The chairman of the Miyetti Allah Cattle Breeders Association alleged this week that men arrested by police in connection with a kidnapping case in Benue State were innocent travellers rather than the kidnappers responsible for the crime, calling for a thorough investigation and justice for those he said had been wrongly detained.
According to the MACBAN chairman, the men were travelling through the area when they were apprehended by security operatives responding to reports of a kidnapping. He said the association had gathered information suggesting the detained men had no connection to the crime and were simply caught up in a security dragnet that failed to properly verify their identities and movements before arrest.
‘These men are innocent travellers, not kidnappers, and they deserve justice,’ the MACBAN chairman said, calling on the Benue State Police Command to release the men if investigations confirmed they had no link to the kidnapping. He warned that wrongful arrests based on ethnic or occupational profiling risked deepening mistrust between herding communities and security agencies in the Middle Belt region.
Police Maintain Investigation Is Ongoing
The Benue State Police Command had not issued a detailed public response to the specific allegations at the time of this report, though officials confirmed that the men remained in custody while investigations into the kidnapping continued. Police sources said the men were initially flagged due to suspicious circumstances at the time of their arrest, including their proximity to the location where the kidnapping was reported.
However, the MACBAN intervention adds to a recurring pattern of complaints from cattle breeders and herding communities about what they describe as discriminatory treatment by security agencies investigating kidnapping and banditry cases across Nigeria’s Middle Belt and northern states. Civil society groups have separately called for clearer protocols to prevent wrongful detention based on ethnicity, occupation, or appearance alone.
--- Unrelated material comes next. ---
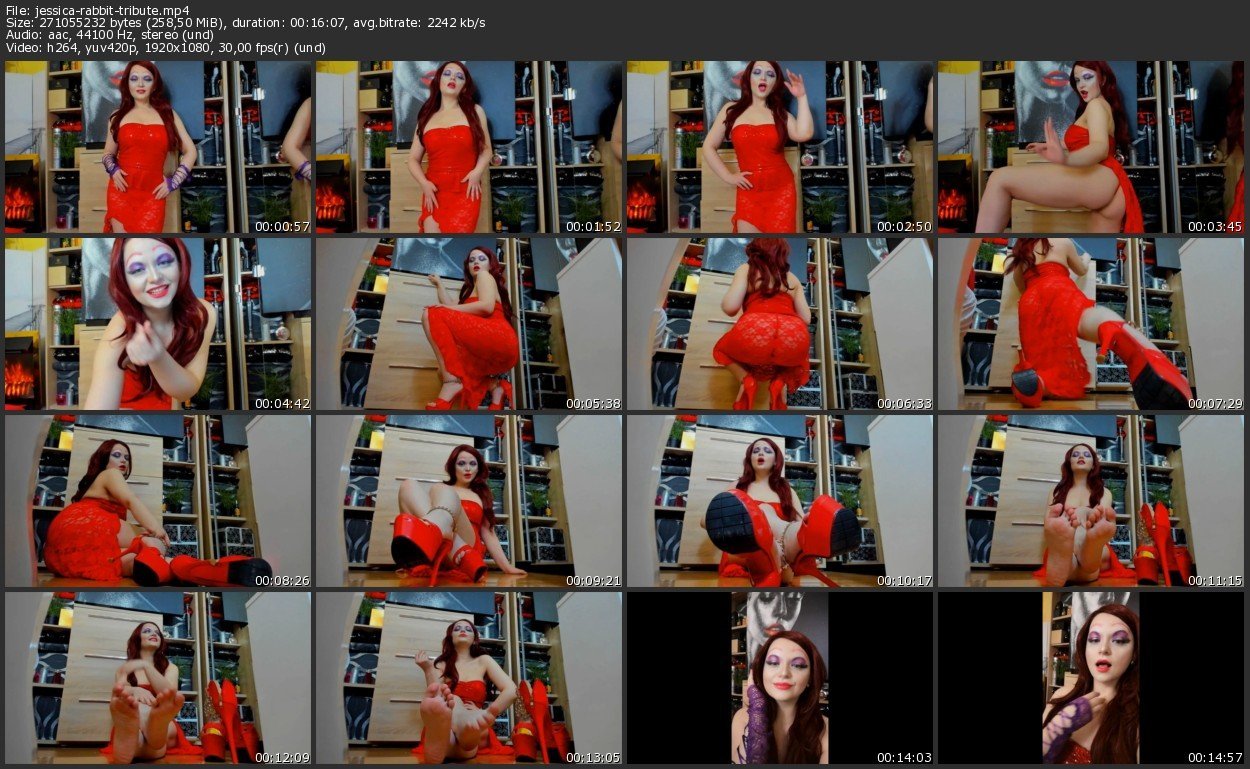Viewport: 1250px width, 769px height.
Task: Click the thumbnail marked 00:06:33
Action: (x=780, y=324)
Furthermore, Benue State has experienced a string of violent incidents in 2026, including farmer killings, kidnapping for ransom, and communal clashes, making it one of the most consistently affected states in the broader Middle Belt insecurity crisis. Still, security analysts caution that legitimate investigative leads must be distinguished from unfounded profiling, and called on the police to release credible evidence either confirming or clearing the suspects promptly. Notably, the case illustrates the delicate balance security agencies must strike between aggressive crime-fighting and protecting the rights of innocent citizens caught in the crossfire of investigations. Consequently, the outcome of the Benue case could shape how MACBAN and similar associations engage with security agencies on future kidnapping investigations.
Bandits Impose N10m Levy on Katsina Farming Communities
In a related security development, armed groups imposed a 10 million naira levy on farming communities in Katsina State, threatening to block cultivation activities if the payment was not made. Separately, armed bandits abducted 15 residents, mostly women and children, during a coordinated late-night raid in Bakori Local Government Area, using diversion tactics and splitting into groups to escape through the Faskari route as local vigilantes failed to intervene in time. As a result, Katsina State continues to grapple with multiple simultaneous security threats beyond the high-profile Rabe Abubakar case.